I’m always on the lookout for more books for Percy Jackson fans, especially from non-Western European cultures. Happily, Rick Riordan has started his own imprint to do just this thing – but Scholastic also recently published a book with a similar feel based on Indian mythology. Two in one year, when I hadn’t seen any since Sarwat Chadda’s The Savage Fortress, back in 2013.
Aru Shah and the End of Time by Roshani Chokshi. Disney-Hyperion, 2018.
Aru lives in the Atlanta Museum of Ancient Indian Culture, and is often left alone while her mother travels to find more artifacts. She’s settled on fibbing as a way to gain popularity, though this unsurprisingly doesn’t really work. When some of her classmates stop by the museum and don’t believe that the lamp on display is really magical, as in Aru’s stories, she lights it. But lighting it frees an ancient demon and kicks off a freezing plague, so her classmates aren’t awake to appreciate it. She has woken the Sleeper, and is off to stop it, together with the requisite snarky animal side-kick and her sister-of-legend, Mini (who is part Filipina! Hooray!). Unlike Aru, Mini has grown up training to be a Pandava hero. I also found her a much more sympathetic character. Aru, Mini, and sidekick (whose name I neglected to record – oops!) have many exciting and humor-filled adventures, including a journey to Death, finding magical weapons, and visiting a Night Bazaar disguised as a Costco. I liked it about as much as the Rick Riordan books, which is to say that the adventure rushes by so quickly I didn’t have as much time as I liked to get to know the characters, but it feels pitch-perfect for more plot-oriented readers.
The Serpent’s Secret. Kiranmala and the Kingdom Beyond Book 1 by Sayantani DasGupta. Scholastic, 2018.

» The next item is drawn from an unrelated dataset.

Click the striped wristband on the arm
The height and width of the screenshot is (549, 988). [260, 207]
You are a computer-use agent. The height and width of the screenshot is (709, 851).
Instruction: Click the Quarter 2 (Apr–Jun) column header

Kiran in Parsippany, New Jersey, is the daughter of convenience store owners who nevertheless insist that she dress as a “real Indian Princess” every Halloween, even though she doesn’t like princesses and her birthday is on Halloween. But on her twelfth birthday, she comes home from school to find a birthday card and a cut-off note from her mother saying not try to rescue her and her father but to trust the princes. Kiran’s reading of this is interrupted by a rakkhosh, a very large monster of Indian legend, destroying her house. As this is happening, two very cute brothers only a little older than she is show up: bored, sarcastic Neel in blue, handsome and chivalrous if slightly incompetent Lal in red. They take her out of the “2-D” world, and work to rescue her parents (despite the warning) and stop the end of the world. There is also an adorable wisecracking and prophesying bird named Tuntuni, lots of death-defying adventures, a touch of awkward romance, and some thoughts on how much our parents do and don’t make who we are. An afterward goes into the original stories that inspired this tale that draws characters and settings from many of them. This book had a less frenetic pace despite hitting all the key notes to make it work as Riordan read-alike. I’m definitely on board for the sequel and am curious about DasGupta’s older book of straight-up retellings of Bengal mythology, The Demon Slayers.